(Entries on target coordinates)
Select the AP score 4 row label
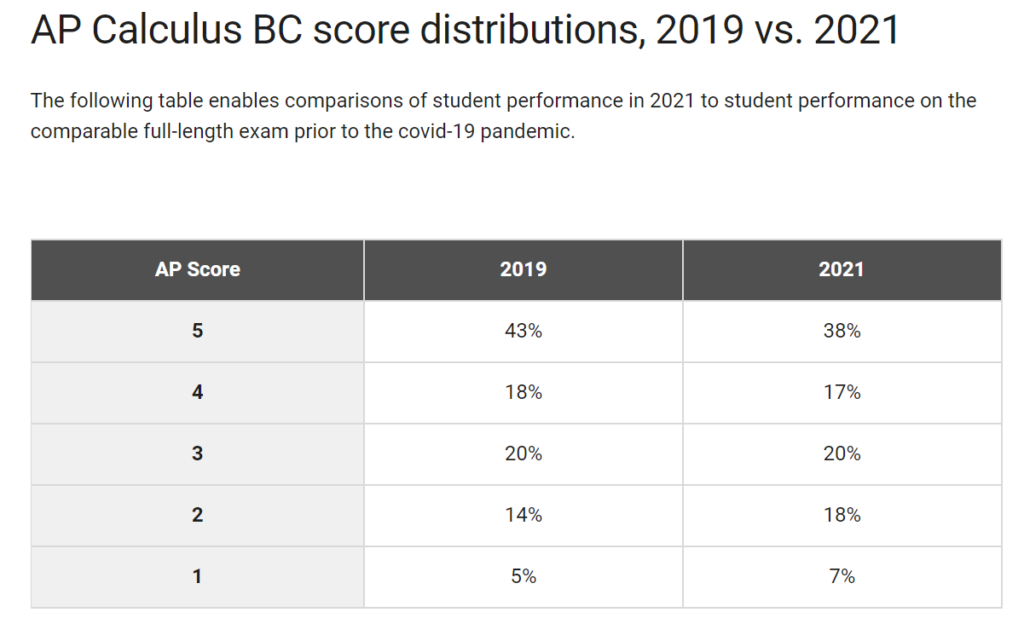1024x618 pixels. (197, 392)
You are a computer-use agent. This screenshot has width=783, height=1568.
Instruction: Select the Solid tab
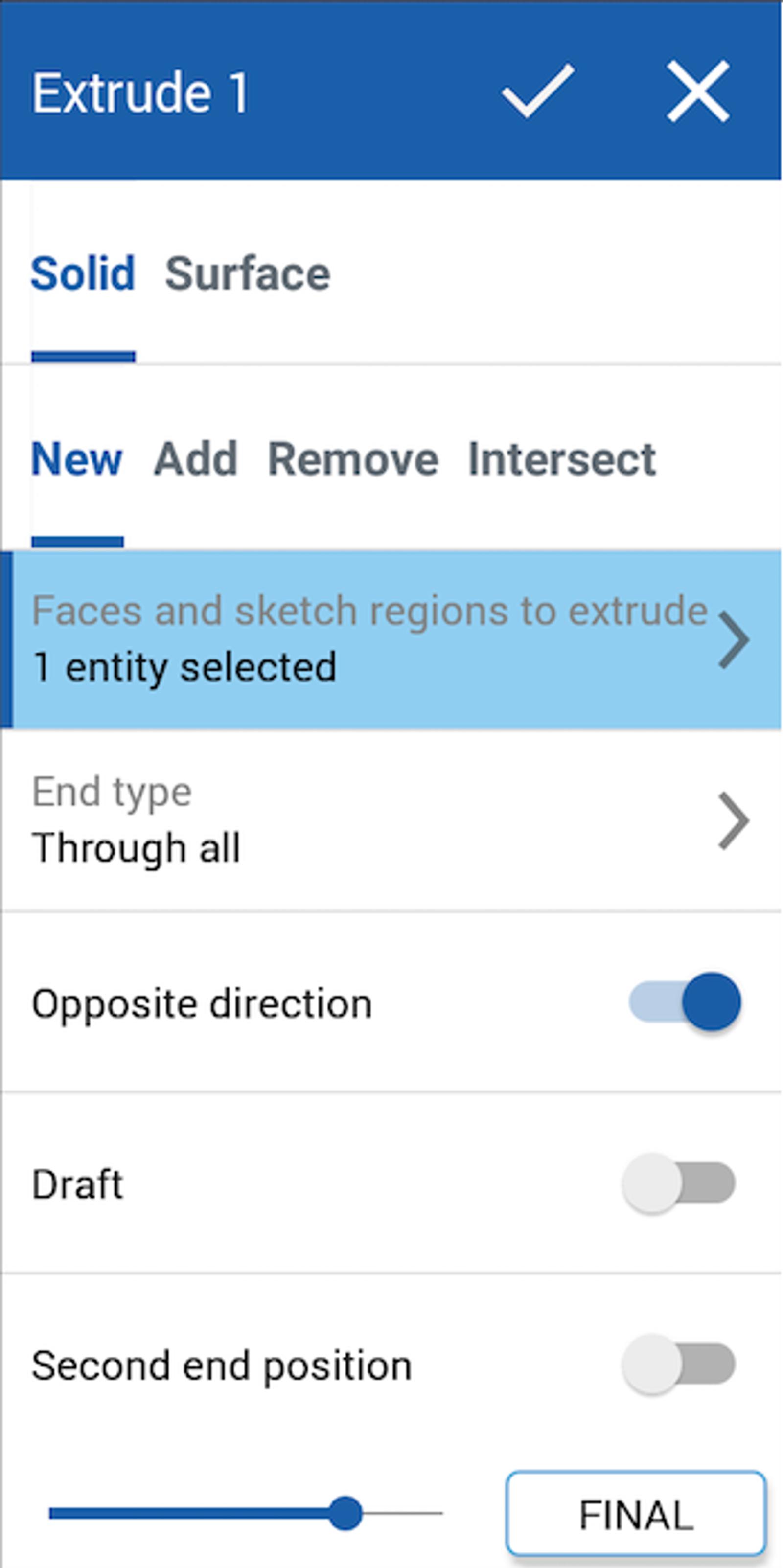83,274
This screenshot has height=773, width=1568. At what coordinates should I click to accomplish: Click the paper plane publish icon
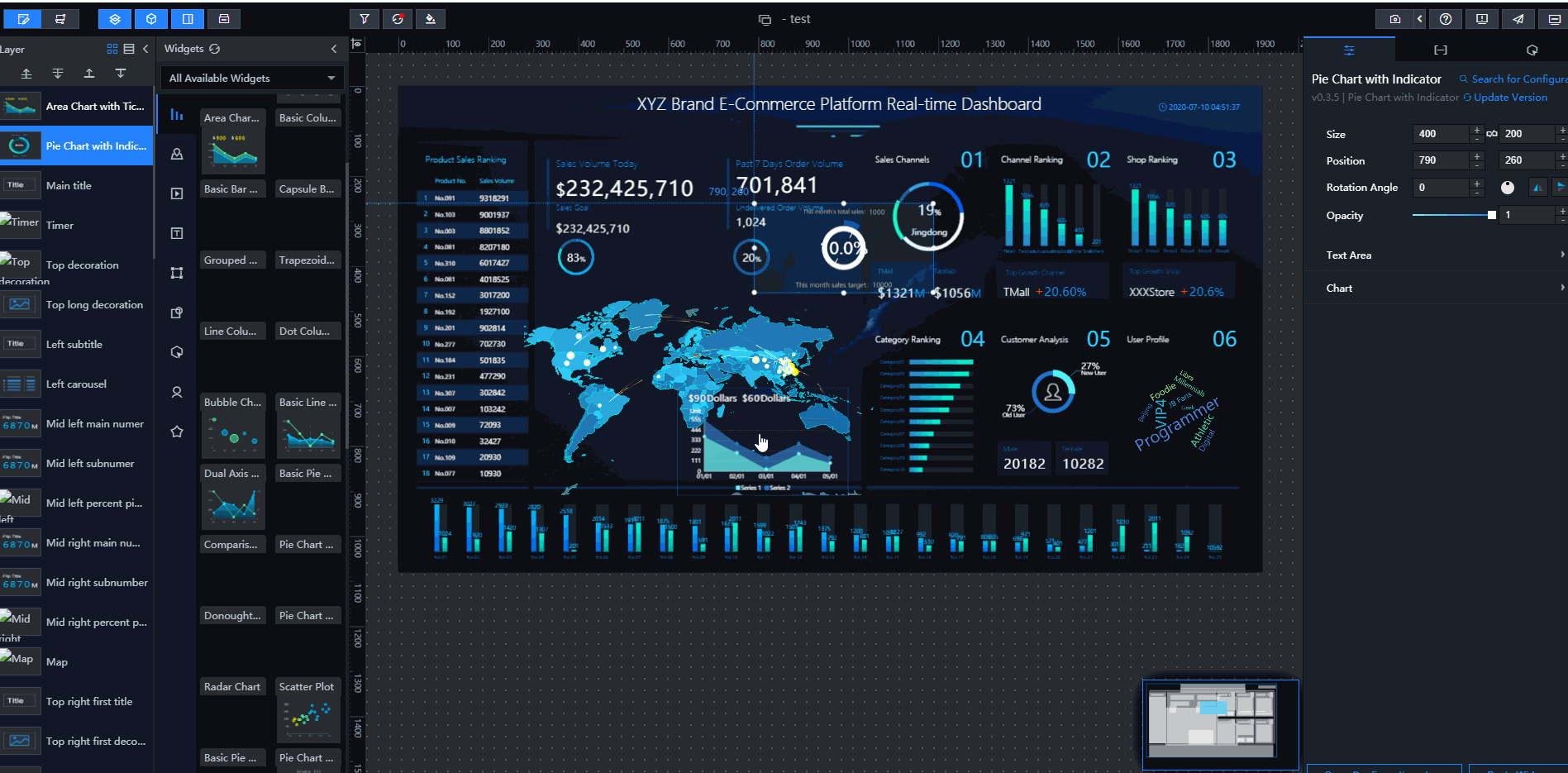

(Do this) Reproduce the listing above with every instance of "screenshot" switched to "image" and all other text unchanged. Omit the pictures from your answer.

(Expected answer)
Select the AP score 4 row label
1024x618 pixels. (197, 392)
You are a computer-use agent. This image has width=783, height=1568.
Instruction: Select the Solid tab
83,274
This image has height=773, width=1568. At what coordinates should I click to accomplish: Click the paper plane publish icon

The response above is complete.